Yesterday’s post on UMBRAS and occulter technology focuses attention on the characteristics of light, some of them counter-intuitive but well demonstrated. And since we’ve also been talking recently about the nearby star Epsilon Eridani, I’ve chosen an image of that star to illustrate some of the problems with planetary detections. What you see below is via Massimo Marengo (Harvard-Smithsonian Center for Astrophysics), who has done such outstanding recent work on untangling the riddle of Epsilon Eridani’s debris disk.

Epsilon Eridani in false color

This is a false color image with red, yellow, green and blue representing different infrared wavelengths. I ran the same image last summer, when Marengo posted it on his own weblog (he had used it to illustrate his team’s work in a presentation at the American Astronomical Society meeting in San Diego).

Image: A false-color infrared image of Epsilon Eridani. Credit: Massimo Marengo (CfA).

What I want to single out here are the artifacts in the image. The red/orange cross is produced by electronic effects inside the collector, while the green and blue spikes are caused by diffraction in the optical system. In other words, this is one ravishingly beautiful image, but it’s nothing like what the eye would see if you were able to view Epsilon Eridani close up, and not just because it’s working at infrared wavelengths. The idea behind both coronograph and occulter studies is to find ways to reduce or eliminate these distortions. Diffraction, for example, happens because light is actually bent around an intervening object; using a basic telescope with an occulting disk in its focal plane (a coronagraph), you wind up with a series of concentric rings and a bright spot in the center, all of which need to be suppressed.

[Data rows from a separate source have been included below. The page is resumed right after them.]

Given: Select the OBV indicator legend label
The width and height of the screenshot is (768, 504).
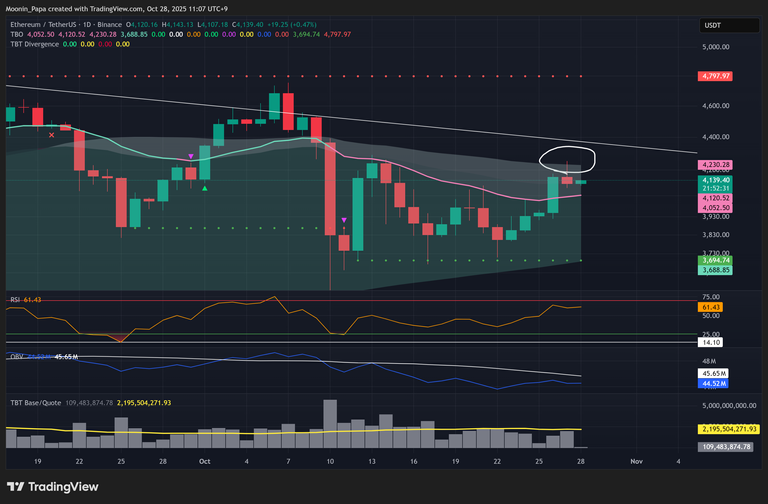Looking at the screenshot, I should (14, 356).

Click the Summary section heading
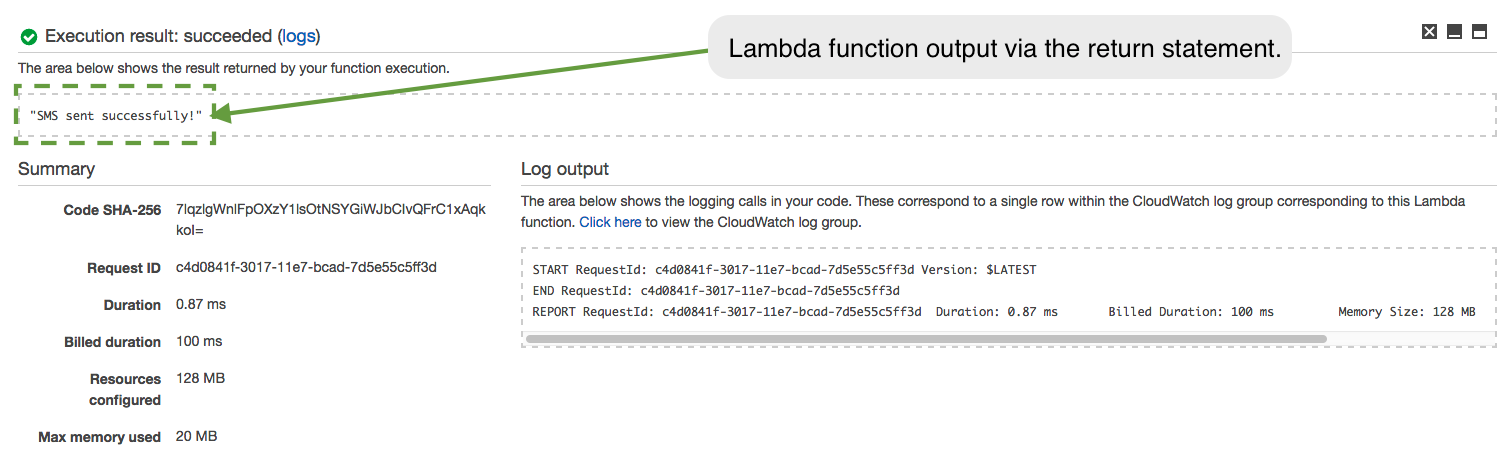pyautogui.click(x=56, y=169)
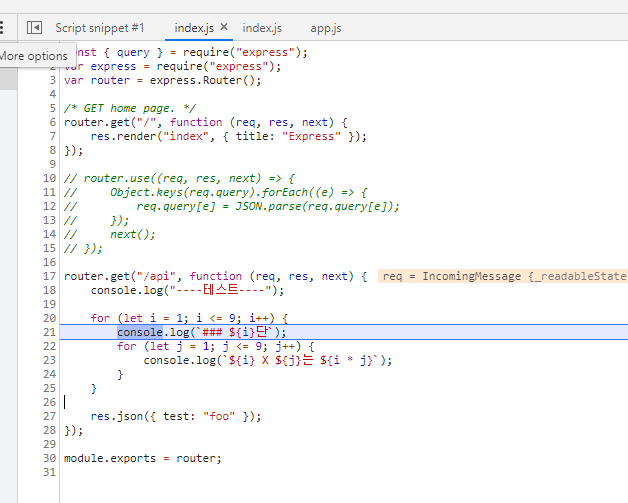Click line number 30 in the gutter
628x503 pixels.
(x=50, y=458)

It’s a tricky challenge, and one being studied in many ways, from using square apertures and varying the shape of the occulting object to creating deformable mirrors that reduce scattered light. But external occulters have significant advantages, including elimination of the scattering problem, theoretically better light suppression, and the ability to use them with any properly placed telescope. Moreover, the target can be placed anywhere in the image plane. A complete list of pros and cons contrasting internal coronagraphs with external occulters can be found at the UMBRAS site.

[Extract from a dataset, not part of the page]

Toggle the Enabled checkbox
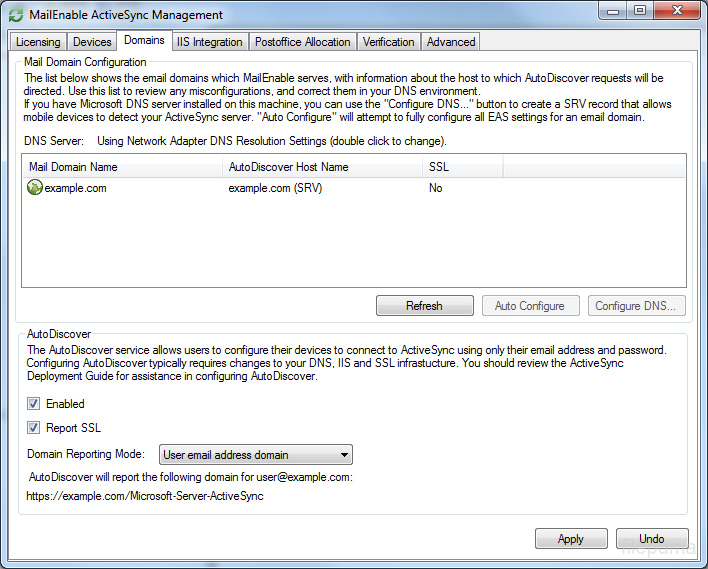tap(34, 404)
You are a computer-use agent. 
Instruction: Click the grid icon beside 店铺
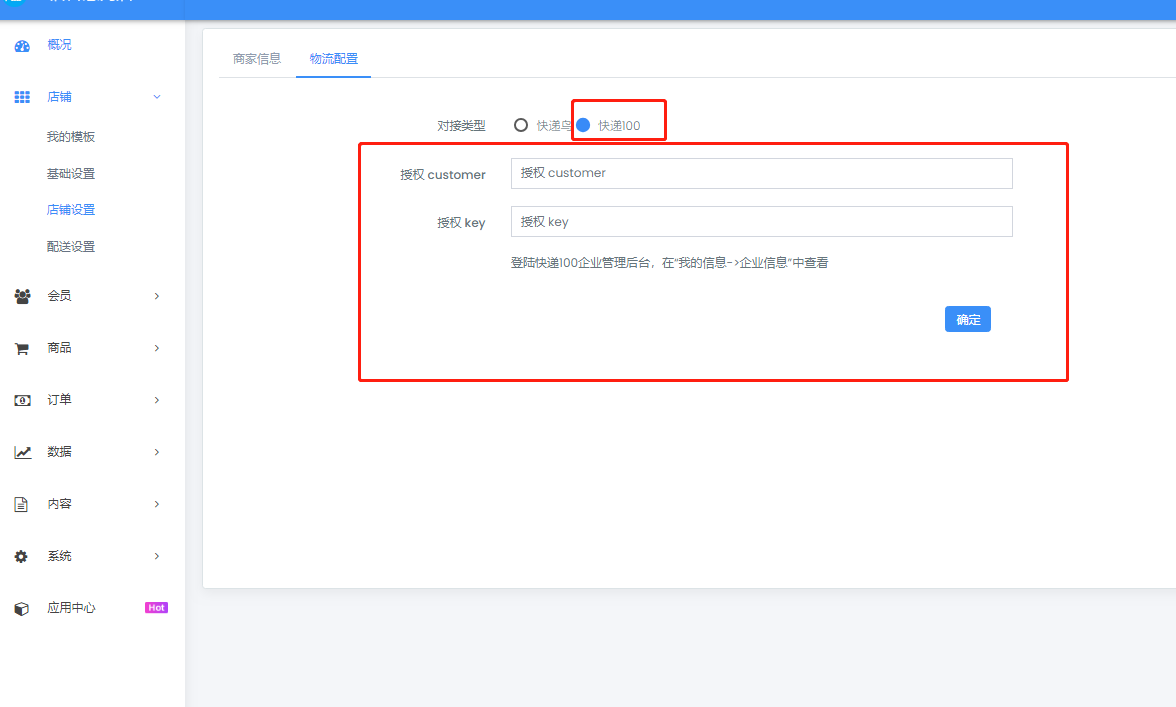pyautogui.click(x=22, y=97)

In any event, the more I think about the recent Terrestrial Planet Finder funding woes, the more I think the situation will result in better science. Terrestrial Planet Finder seemed, not so long ago, to be firming up around an internal coronagraph design that was more costly than competing occulter possibilities and, it seems likely, not capable of the same level of performance, at least when compared to the larger occulter options. We should all be glad that external occulter designs and new missions are now back in the hunt as we try to design the technologies that will give us our first actual images of distant exoplanets.